Reidy is an arms control analyst for a branch of Martin Marietta that runs the Energy Department's storage facility at Oak Ridge. He was trained as a nuclear engineer at the University of Illinois.

"It does not take a great deal of sophistication to work with some of this material," he said, "so here was a real significant proliferation threat."

After Clinton gave the go-ahead for the operation Oct. 7, Reidy moved his team of volunteers to Kazakhstan, where they built several small buildings to process the nuclear material for transport.

"We went to great lengths to try to protect our team," building complex "glove boxes" with air filtration systems in which to do the work, Reidy said. They brought their own heaters, generators and supplies.

Reidy's team was composed of nuclear scientists and technicians, all civilians working for the Energy Department, as well as four Pentagon translators.

"It was a difficult working situation," Reidy said, pointing out that many on his team "had never been out of United States before, and suddenly they redeployed to the other side of world."

From Oct. 9 to mid-November they worked 12- to 14-hour days, six days a week, Reidy said, diluting 2.3 metric tons of material.

"We'd be transported in by bus before dawn, and back again at night, almost always" under cover of darkness, attempting to attract little attention, he said.

The team members were well treated by those locals they did meet, and they even managed to use what little spare time they had to collect clothing, supplies and $1,800 for two orphanages in the region, Reidy said.

A large share of the former Soviet Union's nuclear testing took place in Kazakhstan. The newly independent state inherited the highly enriched uranium when the Soviet Union dissolved in 1991.

One Pentagon official described the original material as "almost pure U-235" uranium, and Defense Secretary William Perry said much of it could have been used to build nuclear bombs.

Kazakhstan has pledged to give up all its inherited nuclear weapons and quietly asked the United States for help earlier this year in removing the material from the plant in Ust-Kamenogorsk.

When the U.S. Air Force C-5 cargo plane flew to Kazakhstan to pick up the material earlier this month, it brought 40,000 pounds of food and other humanitarian aid, Perry said.

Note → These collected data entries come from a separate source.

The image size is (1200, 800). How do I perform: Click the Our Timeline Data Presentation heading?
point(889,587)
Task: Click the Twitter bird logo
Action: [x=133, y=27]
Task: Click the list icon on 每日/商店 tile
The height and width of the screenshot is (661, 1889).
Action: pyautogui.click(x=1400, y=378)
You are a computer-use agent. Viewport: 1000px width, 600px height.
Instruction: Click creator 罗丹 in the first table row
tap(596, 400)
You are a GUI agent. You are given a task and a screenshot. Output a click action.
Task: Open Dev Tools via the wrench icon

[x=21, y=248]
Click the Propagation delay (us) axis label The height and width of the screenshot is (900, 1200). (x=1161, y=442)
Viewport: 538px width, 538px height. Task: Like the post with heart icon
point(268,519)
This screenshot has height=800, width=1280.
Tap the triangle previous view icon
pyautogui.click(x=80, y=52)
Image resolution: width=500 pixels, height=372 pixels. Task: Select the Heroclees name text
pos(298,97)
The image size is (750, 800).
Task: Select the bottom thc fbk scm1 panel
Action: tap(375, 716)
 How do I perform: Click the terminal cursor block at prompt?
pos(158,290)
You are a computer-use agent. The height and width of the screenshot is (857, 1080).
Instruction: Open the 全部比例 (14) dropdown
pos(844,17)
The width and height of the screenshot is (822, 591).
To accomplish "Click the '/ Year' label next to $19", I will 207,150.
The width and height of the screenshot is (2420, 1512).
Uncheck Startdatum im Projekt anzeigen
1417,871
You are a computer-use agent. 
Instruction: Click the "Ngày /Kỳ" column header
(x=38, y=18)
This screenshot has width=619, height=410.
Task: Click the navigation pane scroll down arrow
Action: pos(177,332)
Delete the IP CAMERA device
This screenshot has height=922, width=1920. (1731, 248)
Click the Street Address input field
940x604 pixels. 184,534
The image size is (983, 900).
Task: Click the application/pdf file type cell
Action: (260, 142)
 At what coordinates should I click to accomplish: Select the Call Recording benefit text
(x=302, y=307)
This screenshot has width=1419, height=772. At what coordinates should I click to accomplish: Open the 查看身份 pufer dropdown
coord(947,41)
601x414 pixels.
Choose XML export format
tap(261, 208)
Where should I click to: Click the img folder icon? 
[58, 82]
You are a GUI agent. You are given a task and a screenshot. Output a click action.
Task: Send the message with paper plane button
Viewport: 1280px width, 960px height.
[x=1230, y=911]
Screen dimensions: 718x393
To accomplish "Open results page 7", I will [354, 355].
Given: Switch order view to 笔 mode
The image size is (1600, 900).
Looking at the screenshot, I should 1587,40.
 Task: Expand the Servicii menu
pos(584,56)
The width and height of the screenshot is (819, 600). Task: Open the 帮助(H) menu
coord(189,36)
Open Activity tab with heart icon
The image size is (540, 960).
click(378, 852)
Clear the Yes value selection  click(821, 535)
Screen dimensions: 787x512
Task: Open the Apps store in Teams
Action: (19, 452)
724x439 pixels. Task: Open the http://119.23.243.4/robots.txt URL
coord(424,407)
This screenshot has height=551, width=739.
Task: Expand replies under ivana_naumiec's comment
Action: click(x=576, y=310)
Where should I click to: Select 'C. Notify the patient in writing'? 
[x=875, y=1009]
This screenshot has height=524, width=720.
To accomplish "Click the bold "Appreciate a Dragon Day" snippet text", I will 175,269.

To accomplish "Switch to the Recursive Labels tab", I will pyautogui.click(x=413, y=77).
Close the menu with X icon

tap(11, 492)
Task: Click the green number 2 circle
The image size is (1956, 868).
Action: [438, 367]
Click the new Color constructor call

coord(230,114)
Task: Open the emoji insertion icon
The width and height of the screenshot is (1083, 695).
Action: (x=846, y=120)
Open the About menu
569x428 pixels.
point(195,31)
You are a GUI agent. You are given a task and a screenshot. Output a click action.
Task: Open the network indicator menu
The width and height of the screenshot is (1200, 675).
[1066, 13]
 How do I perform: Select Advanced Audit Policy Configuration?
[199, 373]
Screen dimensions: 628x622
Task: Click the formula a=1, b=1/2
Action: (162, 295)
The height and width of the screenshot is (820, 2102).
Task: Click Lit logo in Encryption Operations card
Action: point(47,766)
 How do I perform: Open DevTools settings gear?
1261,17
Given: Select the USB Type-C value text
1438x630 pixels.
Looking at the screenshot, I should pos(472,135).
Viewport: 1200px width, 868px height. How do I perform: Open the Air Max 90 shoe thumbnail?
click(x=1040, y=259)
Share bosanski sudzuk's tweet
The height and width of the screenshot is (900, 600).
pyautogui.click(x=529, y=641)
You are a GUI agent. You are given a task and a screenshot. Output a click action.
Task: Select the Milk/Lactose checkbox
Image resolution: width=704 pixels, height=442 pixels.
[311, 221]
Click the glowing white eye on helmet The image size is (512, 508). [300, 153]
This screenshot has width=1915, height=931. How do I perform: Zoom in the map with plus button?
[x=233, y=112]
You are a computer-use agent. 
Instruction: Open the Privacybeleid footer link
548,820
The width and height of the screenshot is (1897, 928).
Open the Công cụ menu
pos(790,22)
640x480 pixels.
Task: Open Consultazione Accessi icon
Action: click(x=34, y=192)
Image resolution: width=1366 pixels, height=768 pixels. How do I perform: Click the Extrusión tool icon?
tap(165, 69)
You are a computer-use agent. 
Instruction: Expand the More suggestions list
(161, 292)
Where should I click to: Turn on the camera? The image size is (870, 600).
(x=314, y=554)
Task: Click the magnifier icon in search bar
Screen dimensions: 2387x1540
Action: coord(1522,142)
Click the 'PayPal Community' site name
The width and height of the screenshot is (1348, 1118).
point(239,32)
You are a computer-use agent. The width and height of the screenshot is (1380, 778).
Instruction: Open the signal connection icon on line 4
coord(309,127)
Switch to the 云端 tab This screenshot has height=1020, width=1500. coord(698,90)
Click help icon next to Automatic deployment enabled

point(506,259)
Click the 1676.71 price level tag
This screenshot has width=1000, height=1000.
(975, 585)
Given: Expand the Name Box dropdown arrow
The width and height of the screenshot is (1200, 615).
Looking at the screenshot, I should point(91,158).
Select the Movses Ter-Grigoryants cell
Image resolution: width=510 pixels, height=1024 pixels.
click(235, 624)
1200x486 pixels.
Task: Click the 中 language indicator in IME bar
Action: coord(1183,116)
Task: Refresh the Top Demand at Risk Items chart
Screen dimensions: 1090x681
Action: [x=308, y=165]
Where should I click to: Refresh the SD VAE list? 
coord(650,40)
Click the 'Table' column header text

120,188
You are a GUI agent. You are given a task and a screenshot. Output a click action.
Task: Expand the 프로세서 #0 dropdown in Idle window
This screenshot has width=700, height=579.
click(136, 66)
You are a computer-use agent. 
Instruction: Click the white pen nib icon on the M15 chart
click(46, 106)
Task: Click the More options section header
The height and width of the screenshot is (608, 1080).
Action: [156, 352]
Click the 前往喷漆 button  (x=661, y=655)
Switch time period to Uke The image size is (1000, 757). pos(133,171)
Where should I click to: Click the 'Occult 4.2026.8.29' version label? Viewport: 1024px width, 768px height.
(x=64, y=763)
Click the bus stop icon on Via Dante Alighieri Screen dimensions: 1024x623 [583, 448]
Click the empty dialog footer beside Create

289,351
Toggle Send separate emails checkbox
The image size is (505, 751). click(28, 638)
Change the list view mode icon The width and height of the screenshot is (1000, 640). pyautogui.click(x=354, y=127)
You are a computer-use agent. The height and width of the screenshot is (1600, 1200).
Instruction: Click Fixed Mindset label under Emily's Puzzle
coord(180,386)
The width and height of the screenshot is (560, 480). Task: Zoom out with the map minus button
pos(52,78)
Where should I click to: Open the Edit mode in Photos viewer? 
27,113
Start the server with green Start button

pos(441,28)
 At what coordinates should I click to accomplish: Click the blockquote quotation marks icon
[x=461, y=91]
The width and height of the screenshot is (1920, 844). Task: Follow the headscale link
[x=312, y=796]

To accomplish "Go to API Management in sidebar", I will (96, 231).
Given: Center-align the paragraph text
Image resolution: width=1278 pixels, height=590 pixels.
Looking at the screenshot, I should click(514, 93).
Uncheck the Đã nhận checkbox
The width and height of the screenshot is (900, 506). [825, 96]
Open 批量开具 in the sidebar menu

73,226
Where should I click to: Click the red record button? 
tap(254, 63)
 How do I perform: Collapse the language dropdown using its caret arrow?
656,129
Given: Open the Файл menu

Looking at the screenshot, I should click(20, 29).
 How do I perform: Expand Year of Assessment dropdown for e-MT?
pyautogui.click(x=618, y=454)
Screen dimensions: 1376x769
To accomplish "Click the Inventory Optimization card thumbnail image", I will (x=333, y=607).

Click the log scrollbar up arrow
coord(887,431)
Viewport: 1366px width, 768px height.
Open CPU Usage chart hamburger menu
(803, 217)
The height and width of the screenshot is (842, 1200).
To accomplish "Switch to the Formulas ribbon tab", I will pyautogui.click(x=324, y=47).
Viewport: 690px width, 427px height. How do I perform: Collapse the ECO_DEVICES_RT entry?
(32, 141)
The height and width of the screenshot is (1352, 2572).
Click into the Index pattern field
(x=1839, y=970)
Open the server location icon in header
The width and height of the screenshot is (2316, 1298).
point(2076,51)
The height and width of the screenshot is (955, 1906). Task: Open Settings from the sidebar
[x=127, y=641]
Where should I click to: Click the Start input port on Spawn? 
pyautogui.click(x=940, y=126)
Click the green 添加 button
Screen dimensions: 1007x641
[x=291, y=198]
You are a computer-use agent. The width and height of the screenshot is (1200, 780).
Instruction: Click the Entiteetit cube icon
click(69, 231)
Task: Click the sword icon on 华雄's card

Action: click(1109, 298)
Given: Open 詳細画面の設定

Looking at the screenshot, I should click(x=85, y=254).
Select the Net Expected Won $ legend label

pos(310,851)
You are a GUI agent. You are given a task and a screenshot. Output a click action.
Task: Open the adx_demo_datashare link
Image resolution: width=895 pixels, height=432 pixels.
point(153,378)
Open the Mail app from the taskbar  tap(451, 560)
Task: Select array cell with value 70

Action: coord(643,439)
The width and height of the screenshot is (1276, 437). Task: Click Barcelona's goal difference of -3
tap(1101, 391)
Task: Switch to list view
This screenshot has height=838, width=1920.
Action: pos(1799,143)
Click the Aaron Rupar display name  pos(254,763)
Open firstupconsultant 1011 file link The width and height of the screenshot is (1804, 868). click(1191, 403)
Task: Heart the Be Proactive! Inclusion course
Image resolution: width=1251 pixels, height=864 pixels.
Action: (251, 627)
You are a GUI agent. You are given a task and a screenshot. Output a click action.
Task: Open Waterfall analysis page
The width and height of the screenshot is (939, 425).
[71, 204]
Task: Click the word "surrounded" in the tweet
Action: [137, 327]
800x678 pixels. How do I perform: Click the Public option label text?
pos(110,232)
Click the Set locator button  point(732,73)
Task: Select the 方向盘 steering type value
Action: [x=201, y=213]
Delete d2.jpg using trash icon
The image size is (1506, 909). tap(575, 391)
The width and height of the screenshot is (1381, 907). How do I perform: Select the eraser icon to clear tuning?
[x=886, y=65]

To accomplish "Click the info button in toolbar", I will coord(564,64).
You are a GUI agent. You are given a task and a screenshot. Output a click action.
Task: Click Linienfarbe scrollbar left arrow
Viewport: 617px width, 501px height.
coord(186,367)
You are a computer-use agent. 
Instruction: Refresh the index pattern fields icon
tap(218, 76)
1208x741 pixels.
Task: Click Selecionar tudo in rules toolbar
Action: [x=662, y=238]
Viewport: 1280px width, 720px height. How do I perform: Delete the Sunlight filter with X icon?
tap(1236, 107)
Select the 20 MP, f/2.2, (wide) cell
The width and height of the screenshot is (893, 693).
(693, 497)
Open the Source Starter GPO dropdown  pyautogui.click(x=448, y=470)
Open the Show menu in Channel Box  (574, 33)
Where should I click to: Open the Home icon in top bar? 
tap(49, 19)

A senior Defense Department official, speaking on condition of anonymity, said states outside the former Soviet Union are "really shopping for" such material, and a highly sophisticated operator could have used it to build between two dozen and three dozen bombs.

U.S. officials said they could not immediately estimate the cost of taking over the material. Perry said the military airlift cost alone was about $3-million.

Details of nuclear project

Elements of the U.S.-Kazakhstan operation:

The effort, code-named Project Sapphire, was authorized Oct. 7 by President Clinton to ensure that about 1,320 pounds of highly enriched uranium in Kazakhstan be moved to a safer U.S. location.

The material was enough to make about two dozen nuclear weapons, according to the White House. The Energy Department intends to have it processed into a less highly enriched form for use as a commercial nuclear fuel.

The material was flown to Dover Air Force Base, Del., earlier this month and then shipped overland to Oak Ridge, Tenn., the site of a major Energy Department nuclear facility.

The Pentagon said it knew of no specific threat by a terrorist or other group to snatch the material from Kazakhstan, but that the transfer averted any future threat. It said Kazakhstan asked for U.S. help because of the financial burden of maintaining adequate security at the storage site.

A team of 31 U.S. nuclear specialists spent a month in Kazakhstan secretly preparing the material for shipment.